Is Treatment Affordable?
Treatment can be expensive, like other healthcare services. However, it can be affordable, especially with insurance coverage. Maryland House detox works with several private insurance providers to help make sure as much of your treatment services are covered as possible. The specific amount of coverage you receive may depend on your provider and plan, but we can help determine your eligibility and coverage. You can also speak with your insurance provider and ask about medical detox. Our in-network providers include Aetna, Beacon, Cigna, and CompPsych.
Is Treatment Worth the Cost?
According to the National Institute on Drug Abuse, addiction treatment is worth the cost. It has been proven to help people avoid health, financial, and legal issues that can be extremely costly. Addiction often leads to legal problems, accidents, health decline, and the inability to maintain employment. Addiction treatment can help you avoid employment and other issues that might lead to financial ruin. On top of that, it can help you avoid issues that may threaten priceless aspects of your life, like your relationships and long-term health.
Are the Facilities Comfortable?
Yes. Maryland House Detox seeks to provide a clean and comfortable environment.
Withdrawal can be uncomfortable, so we provide an environment that promotes healing so you can focus on recovery.
Our facility is a quiet and intimate setting with a limited number of clients sharing the facility at any one time.
We also provide housekeeping and laundry services for your comfort. A chef is on-staff seven days a week to provide quality meals each day.
While medical detox involves doctors and a high degree of medical treatment, our facility isn’t a stuffy hospital setting.
Instead, we provide modern decor and homey living spaces.
Is Maryland House Detox Accredited?
Maryland House Detox is accredited by the Joint Commission, which has awarded us the Gold Seal of Approval. The Joint Commission examines facilities for the quality and safety of the care they provide. They also examine the facility itself for comfort and safety.
What Should I Bring to Treatment?
When you decide to enter the detox program at Maryland House Detox, you can work with your intake coordinator to make sure you are prepared on your first day of treatment. They will go over everything you might need to bring. Many of your day-to-day needs will be taken care of, but there are a few essential and comfort items that it might be good to prepare before you get ready to leave. Some important things might include:
- A picture I.D.
- Your insurance card
- Any over-the-counter drugs you need
- A prescription card for medications you’re taking
- A credit or debit card
- Contact information for doctors, emergency contacts, or attorneys if needed
- A cell phone
- A week’s worth of comfortable/casual clothing
- Season/ weather appropriate clothing
- Reading material
- A journal
Avoid bringing any items that can connect to the internet, except your cell phone, which you may need to coordinate travel. Other prohibited items include weapons, drugs without a prescription, alcohol, products that contain alcohol like mouthwash, and any lewd materials like pornography.

● ● ● ● ●

> [TASK TO COMPLETE] Can you transcribe the detox FAQ above from "Is Treatment Worth" to "the Facilities Comfortable?" word for word?

> [RECORDED DATA]
● ● ● ● ●

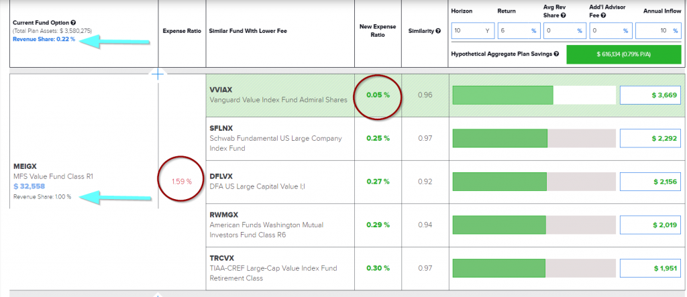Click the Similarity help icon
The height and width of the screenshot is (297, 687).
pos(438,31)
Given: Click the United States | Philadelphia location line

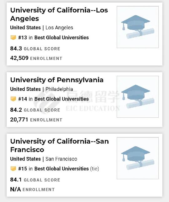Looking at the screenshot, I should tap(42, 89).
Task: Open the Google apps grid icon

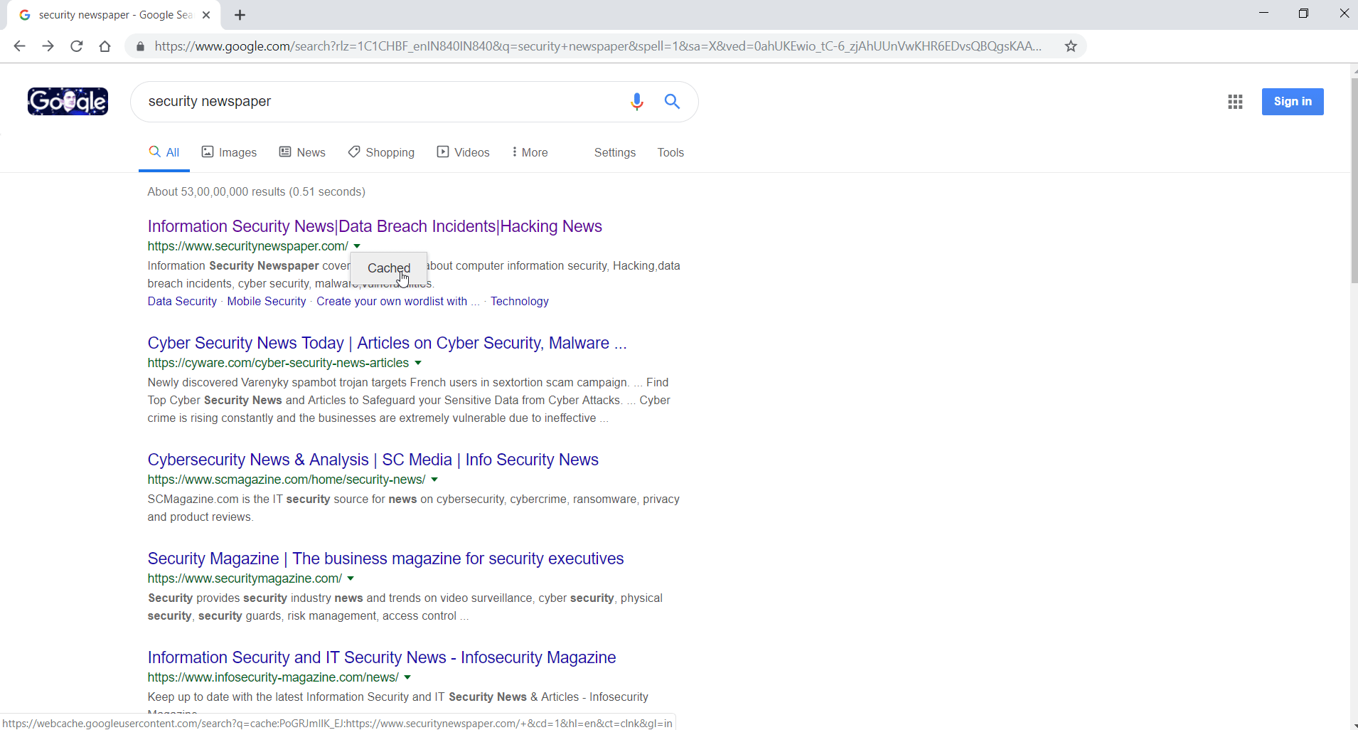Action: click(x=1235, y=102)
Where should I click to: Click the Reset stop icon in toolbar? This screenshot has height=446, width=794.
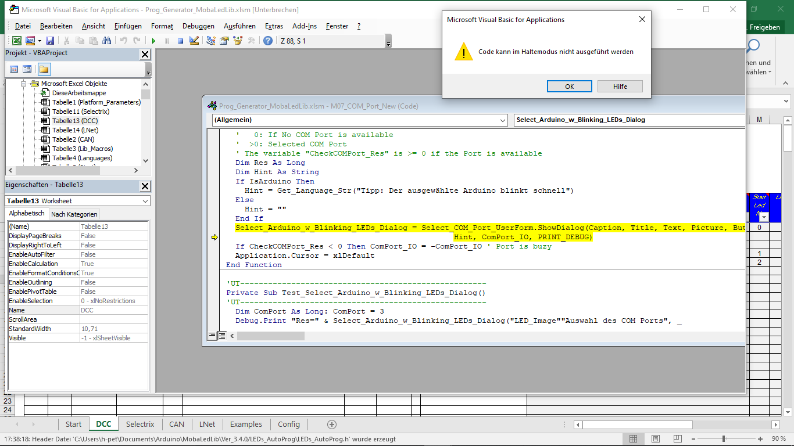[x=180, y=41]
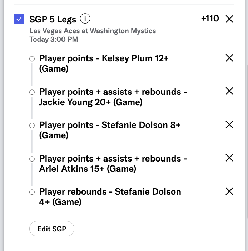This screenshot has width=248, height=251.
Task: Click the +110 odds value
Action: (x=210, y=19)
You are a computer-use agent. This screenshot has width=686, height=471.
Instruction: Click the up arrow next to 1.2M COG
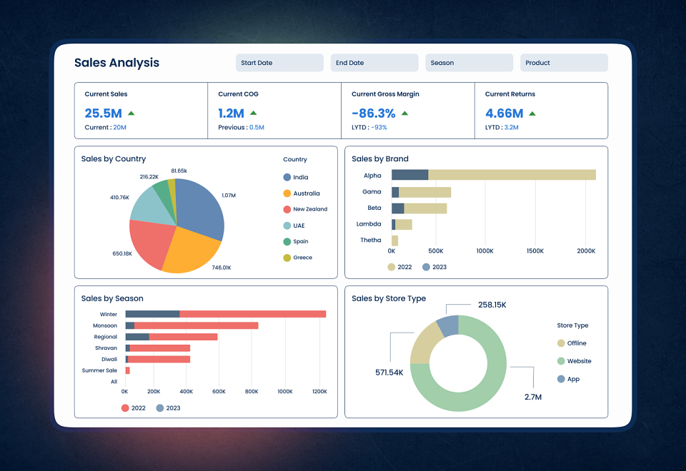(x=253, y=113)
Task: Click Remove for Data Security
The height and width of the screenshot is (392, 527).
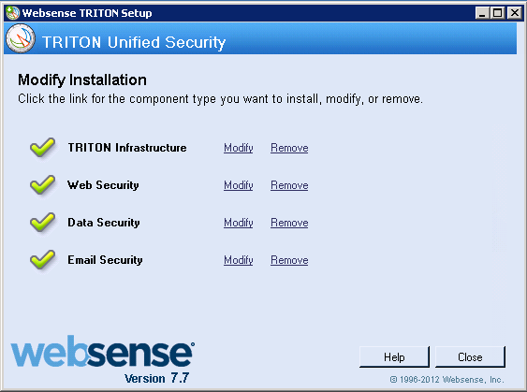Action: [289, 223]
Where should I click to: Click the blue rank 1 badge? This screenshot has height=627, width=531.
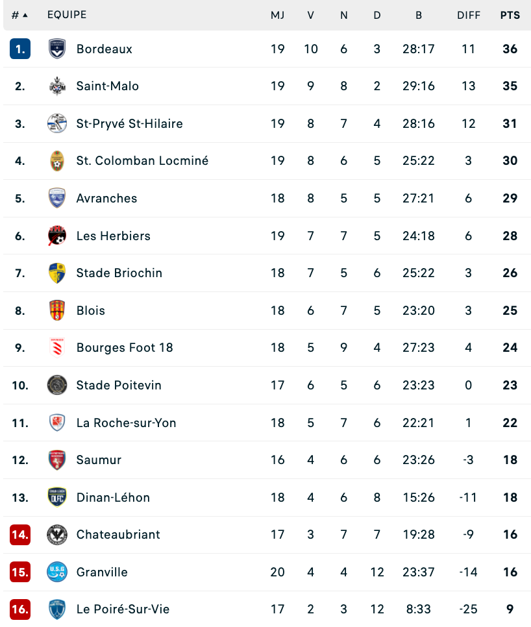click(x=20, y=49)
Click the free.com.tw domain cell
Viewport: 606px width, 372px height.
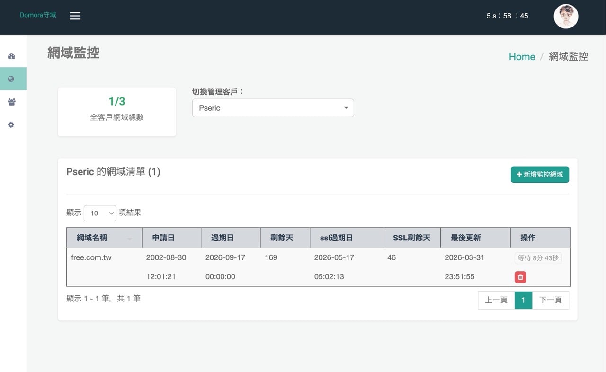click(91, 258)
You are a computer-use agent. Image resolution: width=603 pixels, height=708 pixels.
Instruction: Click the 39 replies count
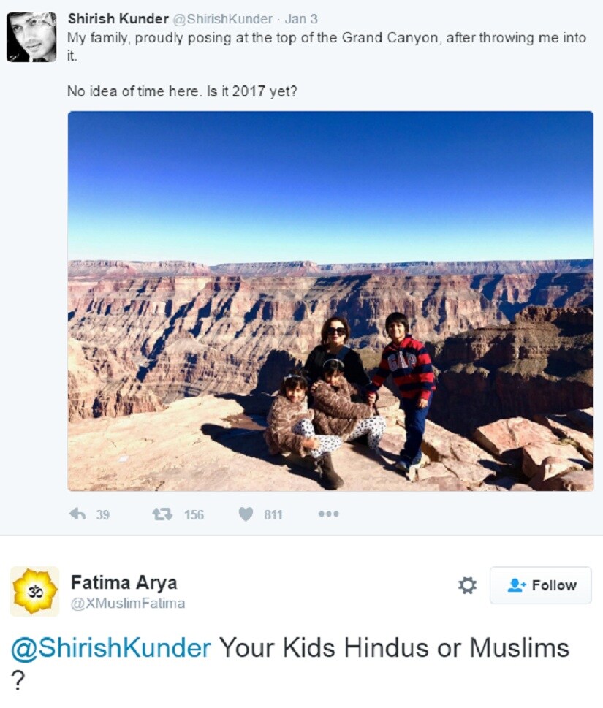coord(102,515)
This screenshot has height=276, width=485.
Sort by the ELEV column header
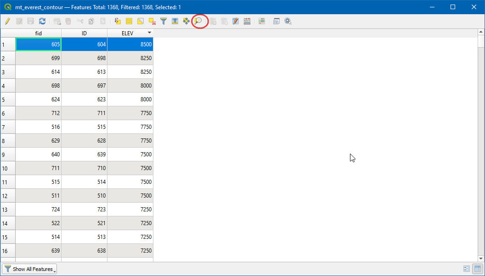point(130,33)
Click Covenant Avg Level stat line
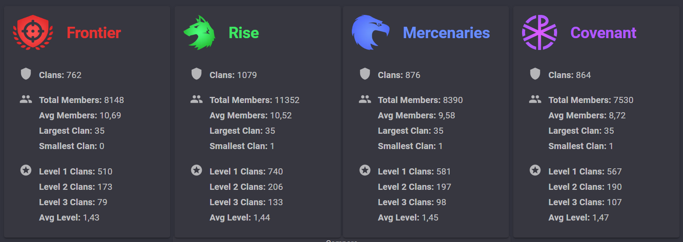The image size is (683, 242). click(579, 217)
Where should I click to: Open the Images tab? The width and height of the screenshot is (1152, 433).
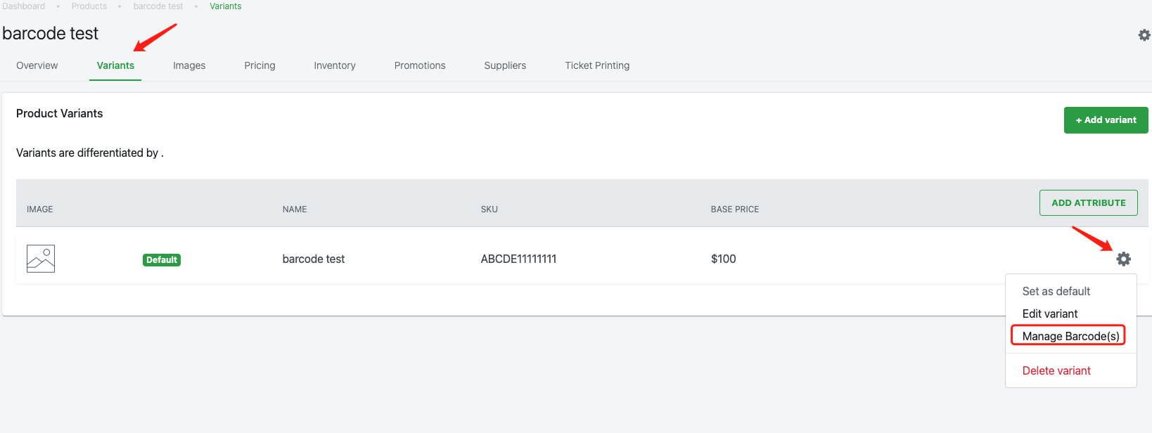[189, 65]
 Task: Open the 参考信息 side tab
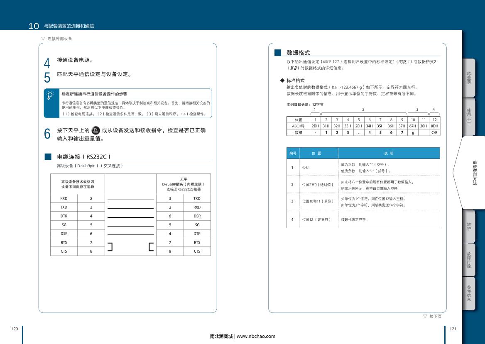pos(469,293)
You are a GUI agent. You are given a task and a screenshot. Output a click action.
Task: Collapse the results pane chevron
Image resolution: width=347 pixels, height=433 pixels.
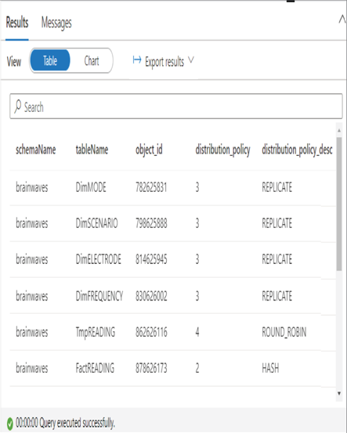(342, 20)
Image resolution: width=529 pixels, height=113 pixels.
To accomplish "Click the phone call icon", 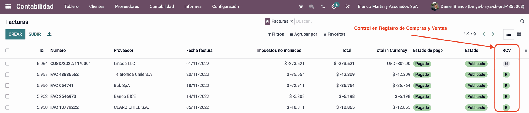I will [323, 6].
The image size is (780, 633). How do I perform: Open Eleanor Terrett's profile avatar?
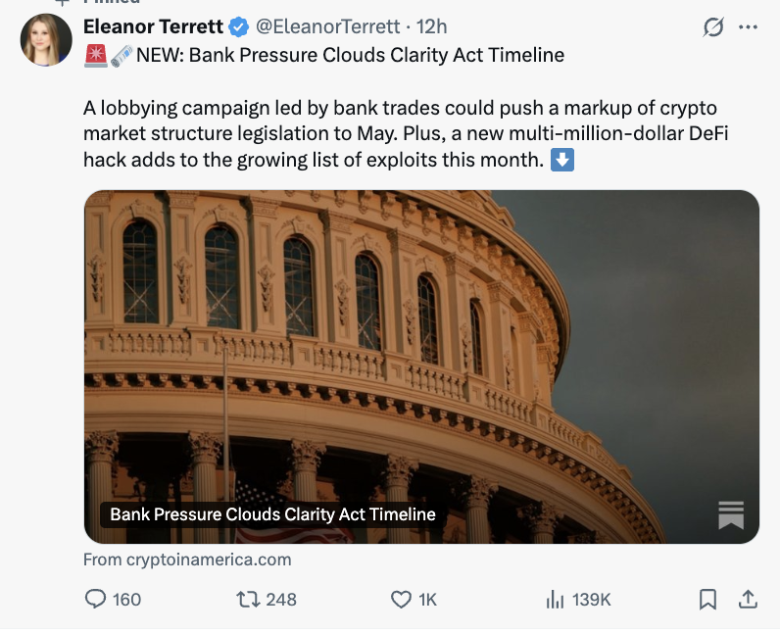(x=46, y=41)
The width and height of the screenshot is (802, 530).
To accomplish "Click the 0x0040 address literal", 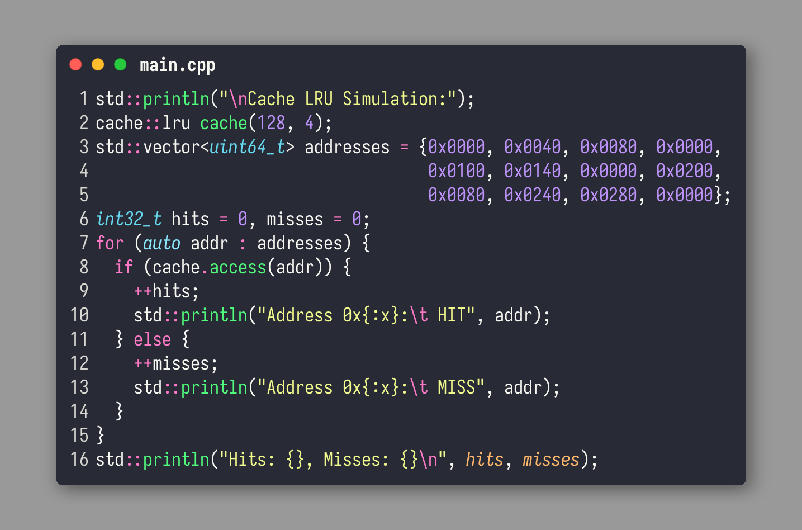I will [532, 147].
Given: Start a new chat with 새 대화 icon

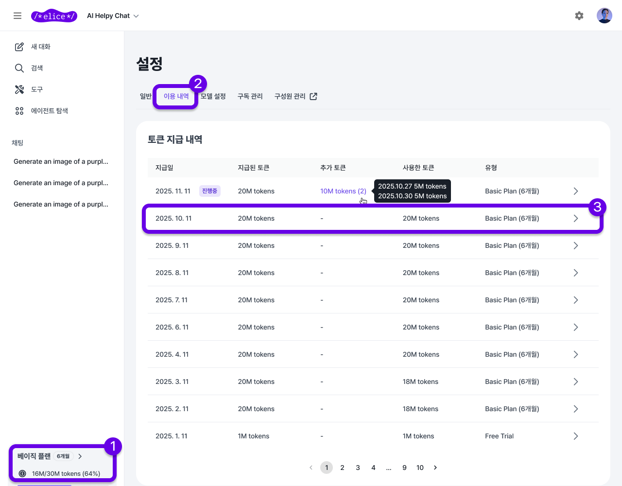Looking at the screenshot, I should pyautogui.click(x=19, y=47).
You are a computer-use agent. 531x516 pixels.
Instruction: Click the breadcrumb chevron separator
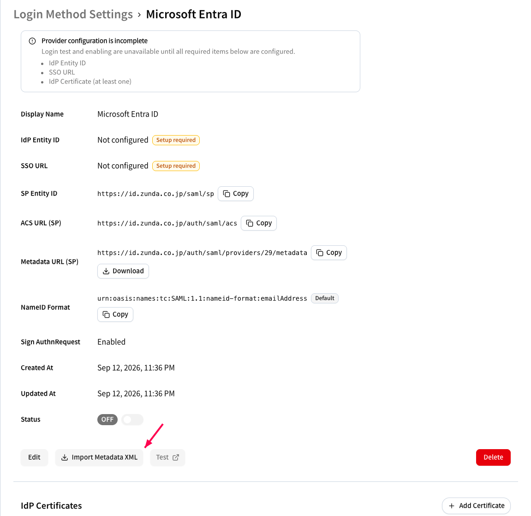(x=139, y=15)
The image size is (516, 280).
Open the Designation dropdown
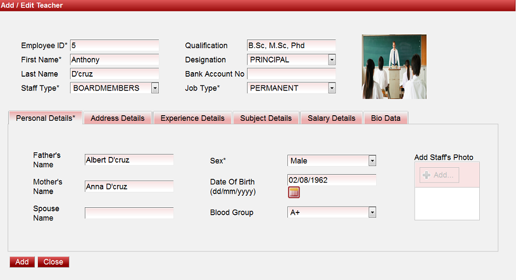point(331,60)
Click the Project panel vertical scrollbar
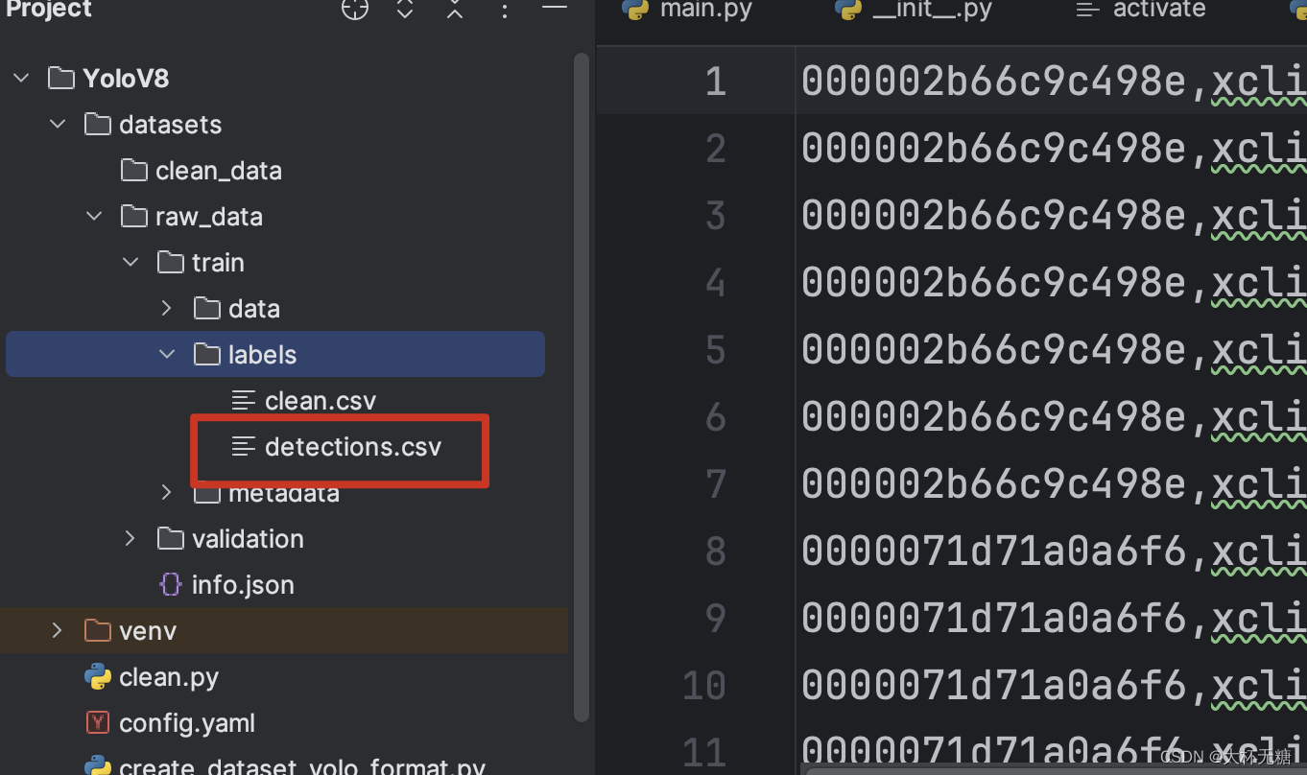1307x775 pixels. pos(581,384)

● ● ● ● ●

> [WRITTEN ANSWER]
Is Treatment Worth the Cost?
According to the National Institute on Drug Abuse, addiction treatment is worth the cost. It has been proven to help people avoid health, financial, and legal issues that can be extremely costly. Addiction often leads to legal problems, accidents, health decline, and the inability to maintain employment. Addiction treatment can help you avoid employment and other issues that might lead to financial ruin. On top of that, it can help you avoid issues that may threaten priceless aspects of your life, like your relationships and long-term health.
Are the Facilities Comfortable?